### WHAT YOU NEED TO DO
Please rewrite the material from the line that has "Image resolution: width=393" through the line that has "click(x=112, y=61)", changing "Switch to" to "Go to" and keeping everything else unchanged. Leave the pictures out of your answer.

"""

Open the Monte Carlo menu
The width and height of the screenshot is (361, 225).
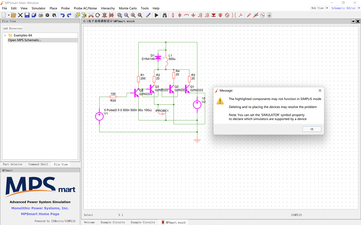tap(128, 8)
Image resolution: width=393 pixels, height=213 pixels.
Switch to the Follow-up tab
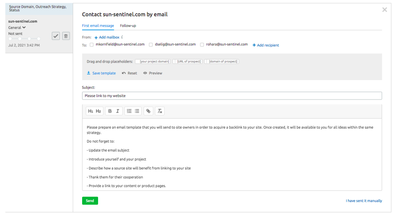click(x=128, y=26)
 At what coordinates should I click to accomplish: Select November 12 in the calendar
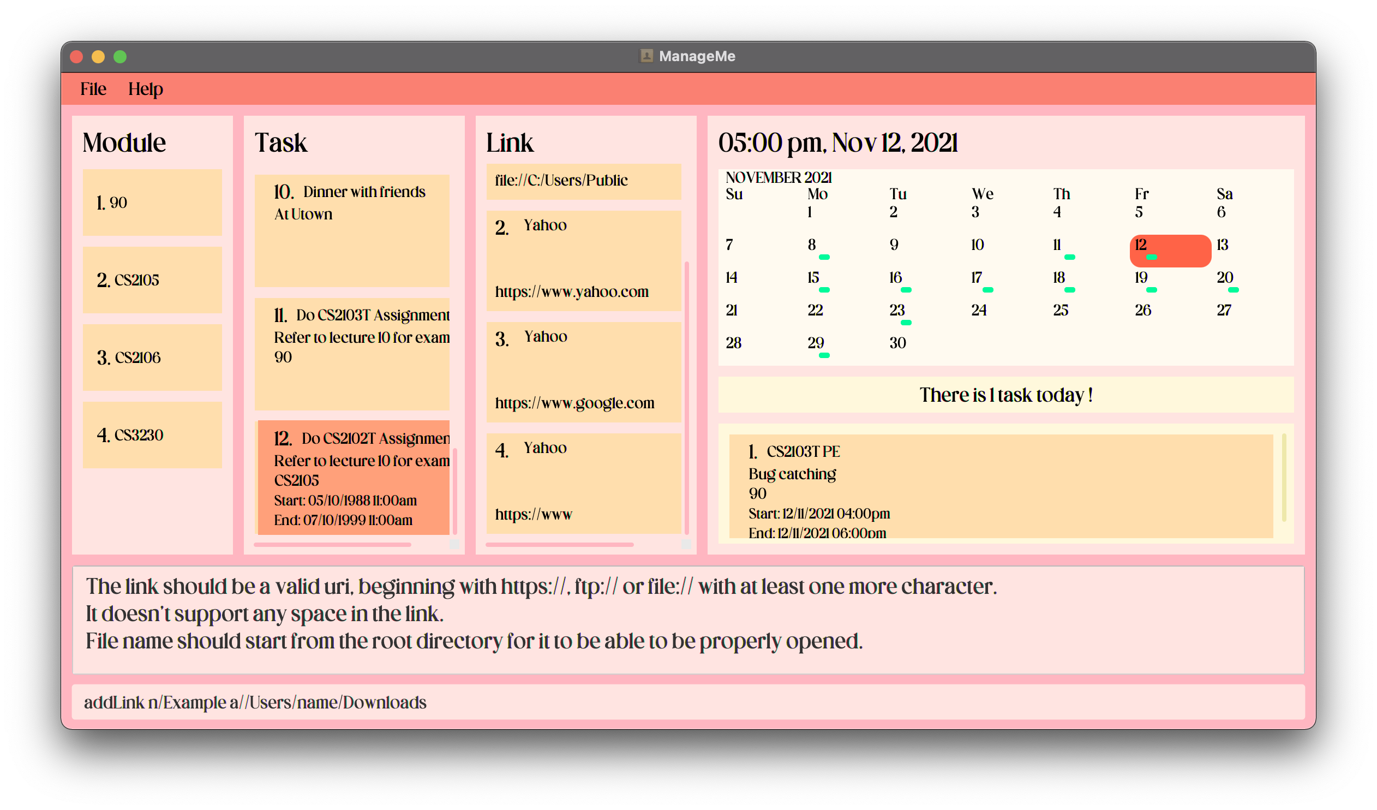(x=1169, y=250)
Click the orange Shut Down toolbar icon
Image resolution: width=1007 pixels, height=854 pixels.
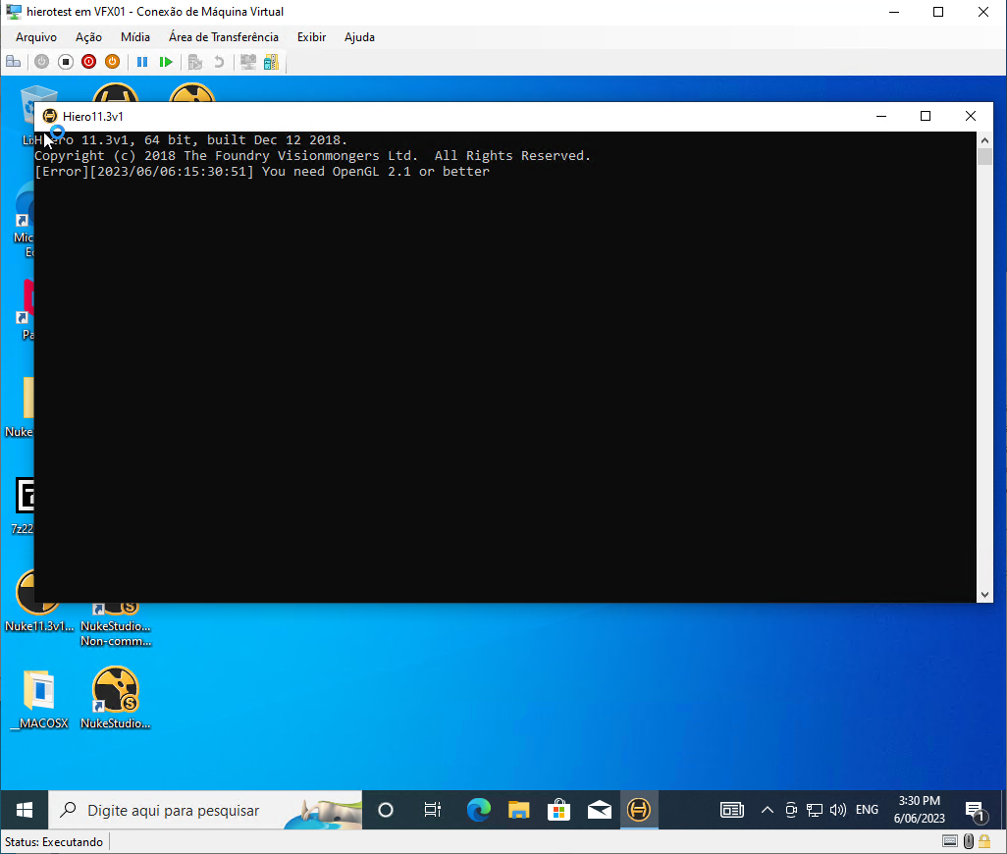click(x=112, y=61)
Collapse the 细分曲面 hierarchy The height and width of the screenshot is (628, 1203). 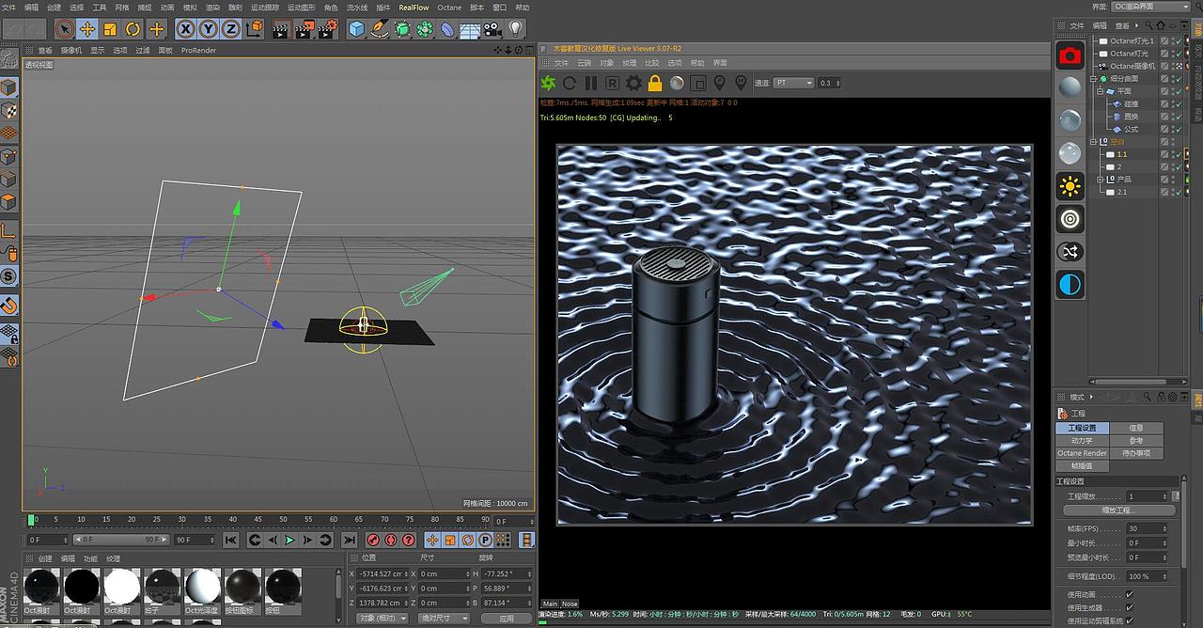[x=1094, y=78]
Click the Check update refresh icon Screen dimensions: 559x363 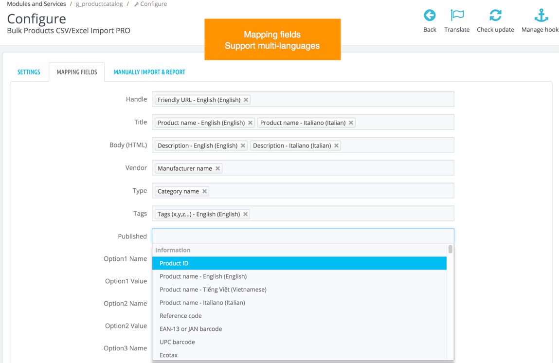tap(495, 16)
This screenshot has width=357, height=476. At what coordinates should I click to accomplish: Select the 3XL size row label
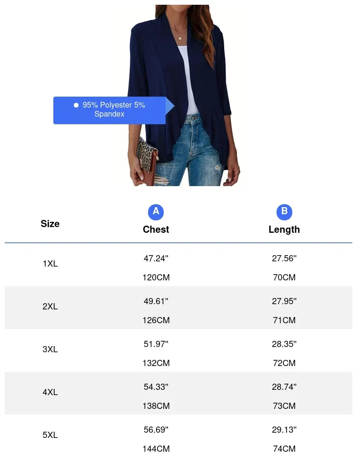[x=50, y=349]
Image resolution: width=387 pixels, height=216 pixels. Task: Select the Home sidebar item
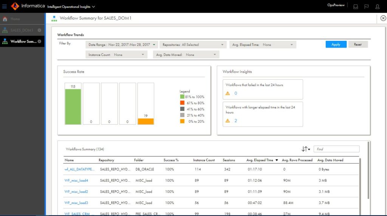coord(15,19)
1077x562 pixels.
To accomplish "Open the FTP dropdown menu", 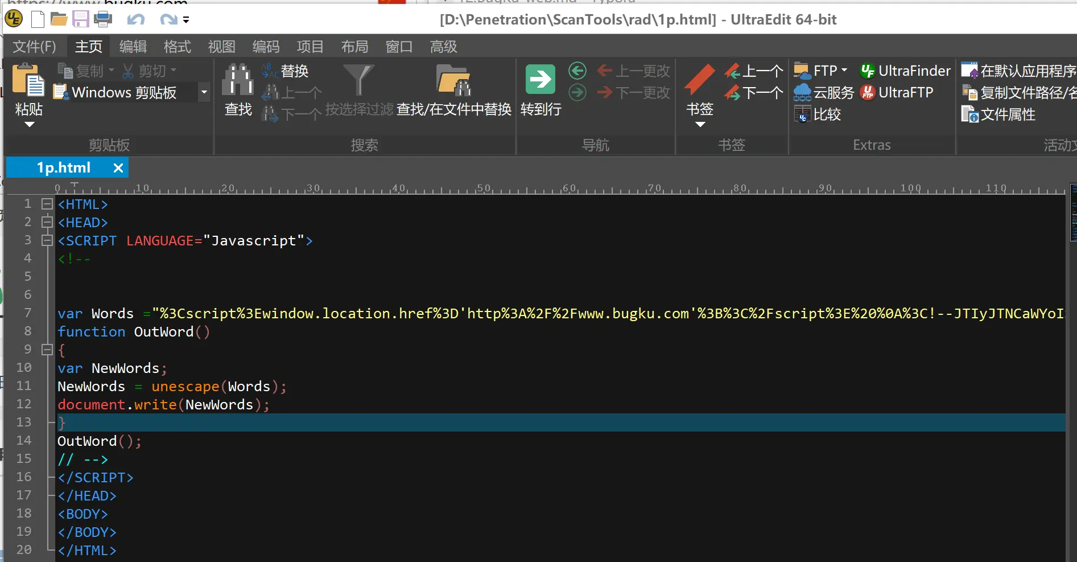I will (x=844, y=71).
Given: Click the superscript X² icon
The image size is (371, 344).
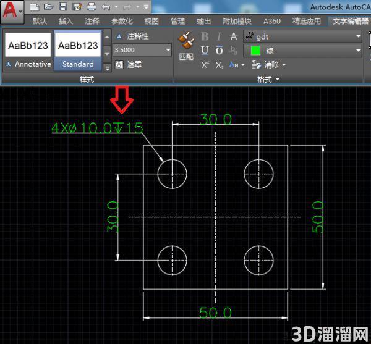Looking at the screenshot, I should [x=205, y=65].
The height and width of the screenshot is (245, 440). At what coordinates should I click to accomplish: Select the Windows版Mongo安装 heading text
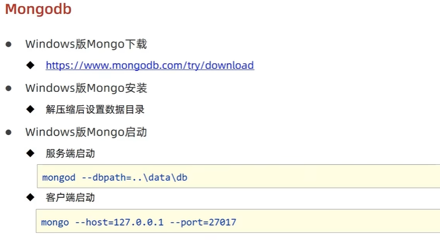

"""

### THE RESULT
Image resolution: width=393 pixels, height=213 pixels.
Go to the Follow-up tab
click(x=128, y=26)
 At what coordinates should I click to accomplish: Select November 12 in the calendar
(x=1169, y=250)
Click the orange Shut Down toolbar icon
Image resolution: width=1007 pixels, height=854 pixels.
click(x=112, y=61)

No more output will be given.